+++ Dataset content +++

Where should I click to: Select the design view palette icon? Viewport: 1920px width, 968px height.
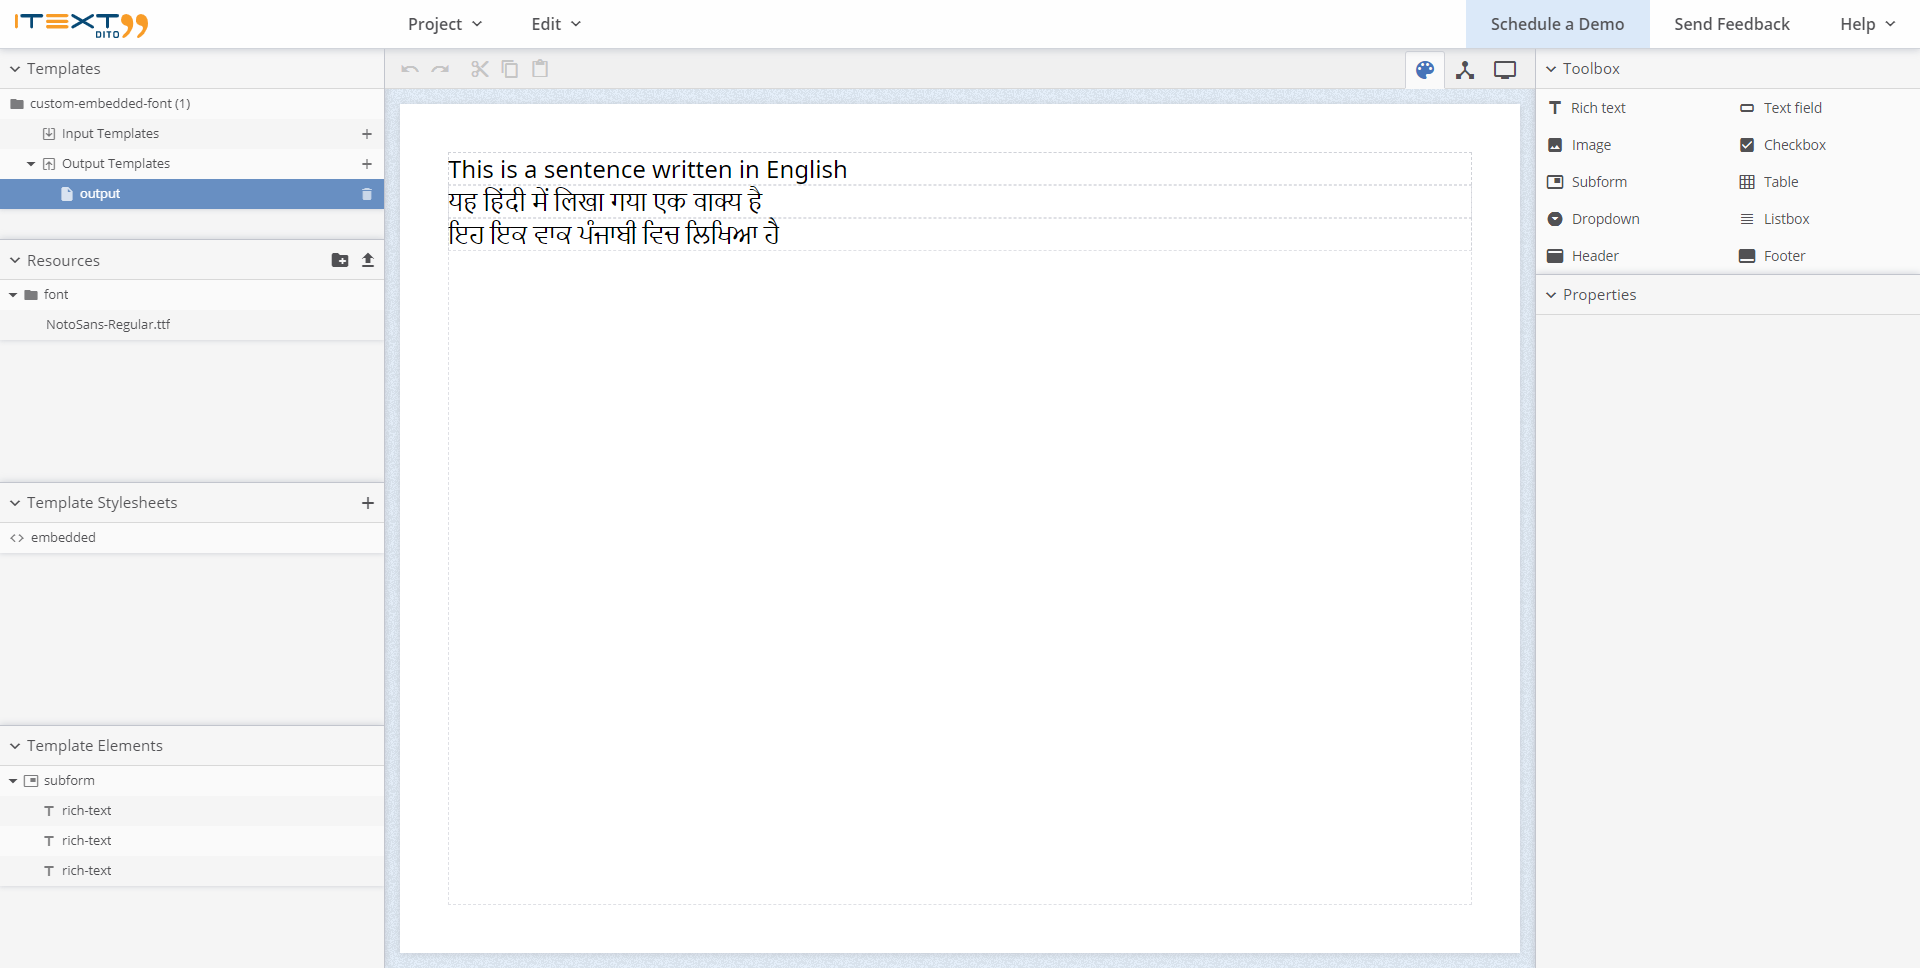point(1424,70)
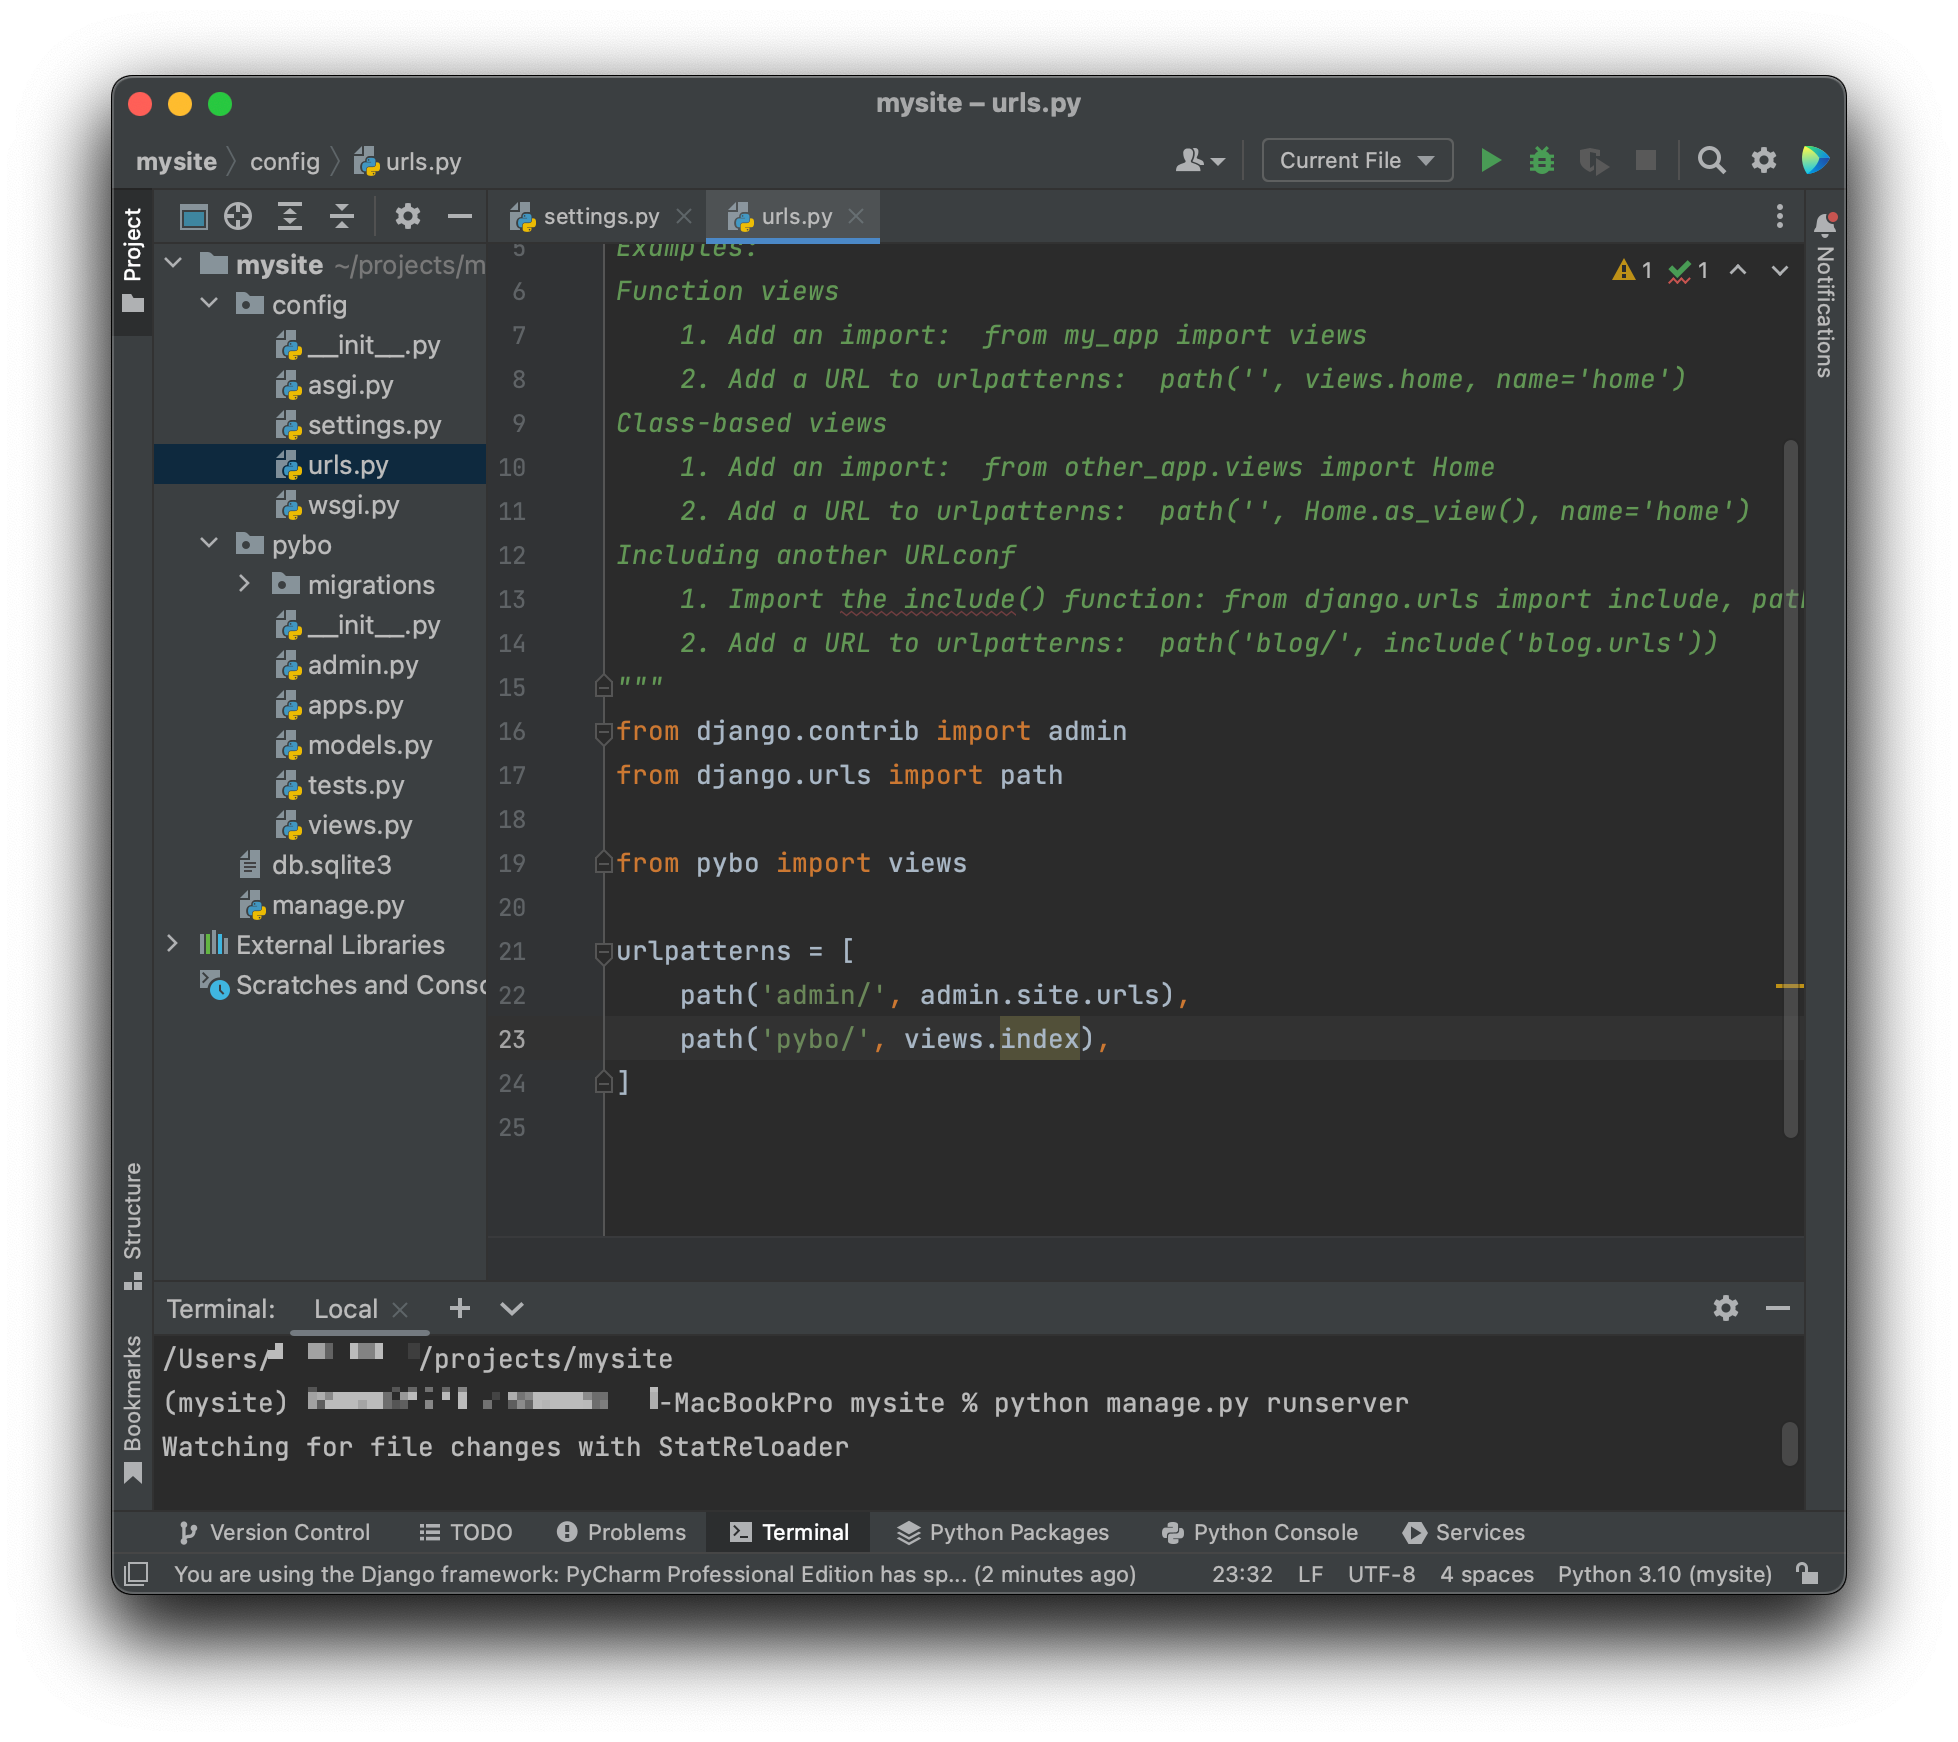Open terminal settings gear icon
Viewport: 1958px width, 1742px height.
1725,1308
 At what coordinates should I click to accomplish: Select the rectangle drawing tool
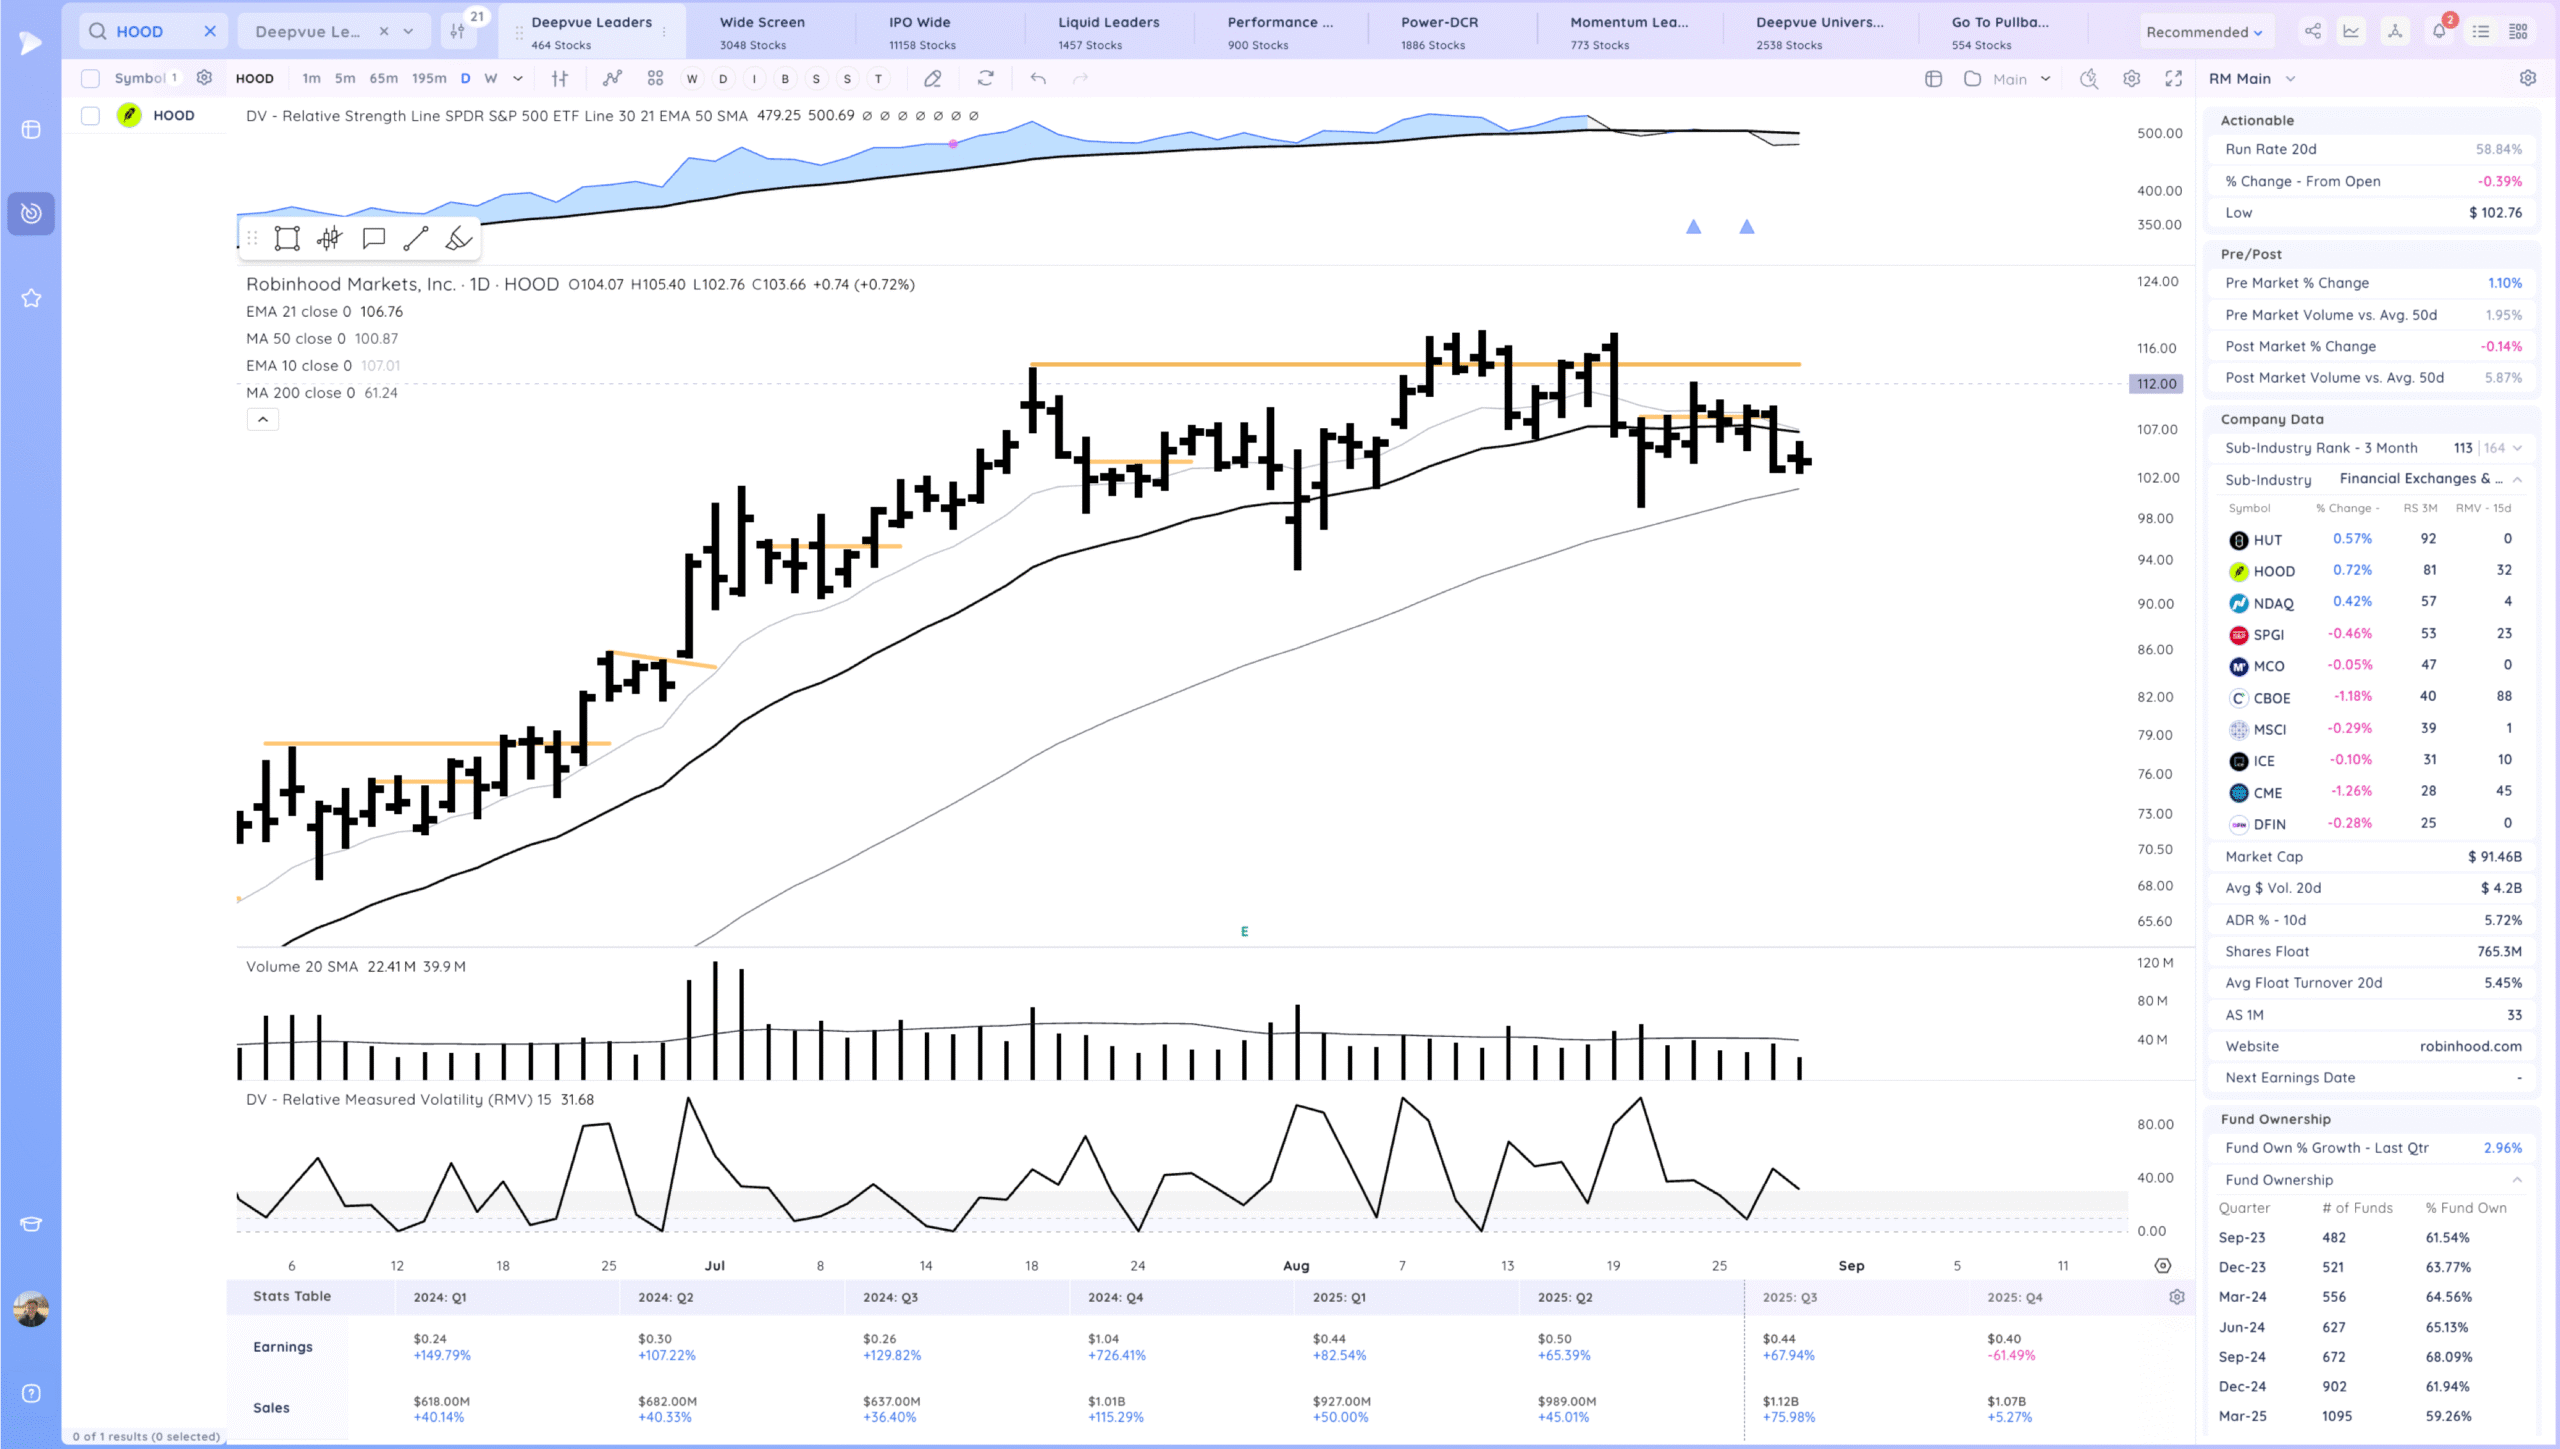click(287, 238)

+++

An exact copy of the records above is needed, free of pictures.

#### Answer for this exercise:
Where should I click to: Select the design view palette icon? Viewport: 1920px width, 968px height.
point(1424,70)
Open terminal settings gear icon
Viewport: 1958px width, 1742px height.
1725,1308
 At what coordinates should I click to accomplish: Select the rectangle drawing tool
click(287, 238)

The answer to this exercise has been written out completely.